Category Archives: Mortgage

Consumer optimism sees slight uptick in April

Consumer optimism increased slightly in April, jumping just 0.1 percentage point, according to the Survey of Consumers conducted by the University of Michigan.

The Index of Consumer Sentiment increased to 97 in April, up 0.1% from 96.9 in March and 9% from 89 in April last year.
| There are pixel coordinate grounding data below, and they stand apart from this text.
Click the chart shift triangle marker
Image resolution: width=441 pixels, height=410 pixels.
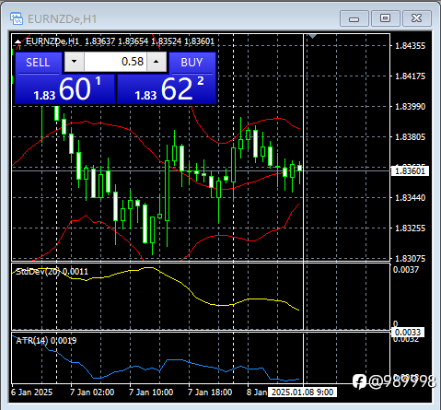(x=312, y=37)
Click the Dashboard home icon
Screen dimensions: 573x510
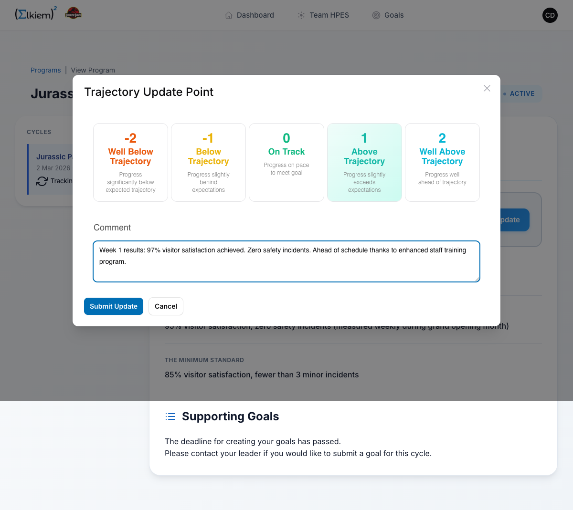click(x=229, y=15)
However, it is down from the beginning of April when the index increased to 98.

“Consumer sentiment continued to travel along the high plateau established following Trump’s election, with only minor deviations from its five month average of 97.4,” Surveys of Consumers Chief Economist Richard Curtin said. “There was widespread agreement among consumers on their very positive assessments of the current state of the economy as well as widespread disagreement on future economic prospects.”

An article by Jill Mislinski for Advisor Perspectives explains what this means historically:

The Michigan average since its inception is 85.4. During non-recessionary years the average is 87.6. The average during the five recessions is 69.3.

The Current Economic Conditions section slipped 0.4% from March’s 113.2 down to 112.7, but up 5.6% from 106.7 last year.

The Index of Consumer Expectations increased 0.6% from March’s 86.5 and 12.1% from last year’s 77.6 to 87 in April.

“Although the partisan divide has slightly narrowed in recent months, it still reflects a very pessimistic economic outlook among Democrats and a very optimistic outlook among Republicans,” Curtin said. “The partisan divide on the Expectations Index was 51 points in April, 61.4 versus 112.4, down from last month’s 63.1, 59.4 versus 122.5, with Republicans moderating their optimism more than Democrats reduced their pessimism.”

Curtin explained the divide is due to American’s selective perception of news.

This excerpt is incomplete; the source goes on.